I was using a small-diaphragm condenser microphone sold by RS. I actually have three of these buggers, and they have never let me down. Rather than a phantom power supply, they run on a 1.5-volt AA battery, which when I bought them about 20-25 years ago was a life saver, considering that I couldn’t afford a studio condenser mic and elaborate mixing board with built-in phantom power supply.

RS was the perfect store for a guy like me, a musician who liked to tinker with electronics. It had tons of electronic components, including integrated circuits to build early non-spring reverb units. I remember that IC chip was expensive, around 50 bucks, and if you zapped it with static electricity, then you killed it. I built one, and while it was a bit noisy, it sufficed instead of purchasing a music store model for five times the price (it also marketed a reverb unit that was meant for connecting into your stereo system, but with adapters, worked with a guitar amp as well) I also built headphone amps and distortion effects from the RS parts, and I learned a lot about musical instrument electronics back then.
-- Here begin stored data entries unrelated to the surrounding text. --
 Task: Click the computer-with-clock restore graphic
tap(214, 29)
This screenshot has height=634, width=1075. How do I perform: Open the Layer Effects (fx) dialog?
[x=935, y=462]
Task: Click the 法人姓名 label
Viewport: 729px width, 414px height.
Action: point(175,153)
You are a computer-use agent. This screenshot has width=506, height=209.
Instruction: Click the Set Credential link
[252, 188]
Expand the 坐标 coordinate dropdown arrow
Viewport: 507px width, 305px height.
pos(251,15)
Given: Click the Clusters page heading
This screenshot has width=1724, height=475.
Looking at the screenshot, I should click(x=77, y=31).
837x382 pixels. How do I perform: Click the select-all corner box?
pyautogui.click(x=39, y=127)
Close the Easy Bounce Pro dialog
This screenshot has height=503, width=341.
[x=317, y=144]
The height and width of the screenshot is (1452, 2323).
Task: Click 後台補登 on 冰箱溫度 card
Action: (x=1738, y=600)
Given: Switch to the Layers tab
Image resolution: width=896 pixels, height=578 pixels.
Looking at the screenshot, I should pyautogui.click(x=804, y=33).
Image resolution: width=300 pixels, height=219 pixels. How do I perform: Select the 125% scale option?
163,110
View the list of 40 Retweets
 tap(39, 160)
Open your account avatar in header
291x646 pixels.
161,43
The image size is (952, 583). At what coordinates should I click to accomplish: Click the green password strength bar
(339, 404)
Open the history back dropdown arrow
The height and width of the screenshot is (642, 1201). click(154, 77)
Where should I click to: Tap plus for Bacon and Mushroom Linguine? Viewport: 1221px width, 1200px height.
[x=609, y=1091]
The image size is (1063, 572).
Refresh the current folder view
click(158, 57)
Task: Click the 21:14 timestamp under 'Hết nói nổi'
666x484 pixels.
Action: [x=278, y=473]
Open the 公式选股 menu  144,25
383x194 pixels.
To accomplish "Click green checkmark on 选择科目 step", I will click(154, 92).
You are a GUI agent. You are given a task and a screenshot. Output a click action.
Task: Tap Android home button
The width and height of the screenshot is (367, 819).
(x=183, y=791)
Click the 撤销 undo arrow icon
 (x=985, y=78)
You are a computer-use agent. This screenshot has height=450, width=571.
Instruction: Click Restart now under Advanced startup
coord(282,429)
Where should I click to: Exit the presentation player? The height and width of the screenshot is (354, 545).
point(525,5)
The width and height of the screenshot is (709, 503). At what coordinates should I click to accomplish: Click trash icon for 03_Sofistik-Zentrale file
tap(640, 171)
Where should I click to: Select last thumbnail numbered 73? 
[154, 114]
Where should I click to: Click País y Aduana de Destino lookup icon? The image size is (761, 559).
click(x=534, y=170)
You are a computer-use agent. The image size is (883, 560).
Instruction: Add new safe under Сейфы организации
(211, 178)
Besides components, RS sold guitar and mic cables, mic stands, mixers, small PA systems, amplifier tubes and microphones. I am not even going to go into the radios, stereo systems, computers, and alarm systems that were available. As for microphones, RS’s higher-end mics were actually made by Shure, so you got a good quality dynamic mic that was comparable to the SM48 but cost a lot less. Just before the company’s downfall, it did sell actual Shure mics on its shelves. They also had books on electronics, either general instruction and theory or how-to booklets to build simple circuits.

RS was my second home. I knew a bunch of the sales people by first names. I even dated a sales girl (unfortunately, that was 18 of the worst months of my life, but I digress). The print catalog was a pseudo-bible, and I remember having a card to get a free battery every month. There was a store about two miles away from my boyhood home, and another three stores within a short drive. Today, the closest store (and that is just an authorized outlet store) is over 30 miles away.

Times changed, and RS did not change with them. Probably half of the people that I knew growing up had a Tandy computer as their first PC (including me), but the company never bothered to pursue expanding on that product sales. The same with televisions, radios, and other consumer electronic equipment. Best Buy beat them to it, and RS basically became a cell phone store and not much else.

Today, I do a lot less electronics tinkering. I can make some simple repairs and part replacements to electric guitars and amplifiers, but technology has overwhelmed me. To secure the parts to build a decent distortion pedal for a guitar from electronics outlets will cost you two- to three-times more than buying a mass-produced one from Guitar Center or Sweetwater. The educational experience of building something like that does not exist with today’s young musicians. Even those that are choosing to use vintage equipment shy away from learning something about the circuitry.

RS was a great resource for me, it was the right place at the right time. Perhaps I should have forced myself to delve deeper into the technology, but I looked at it more as a hobby than as a career. That was probably the situation for thousands of others like me. And that was what may have put some of the nails into Radio Shack’s coffin.

Chew on it and comment.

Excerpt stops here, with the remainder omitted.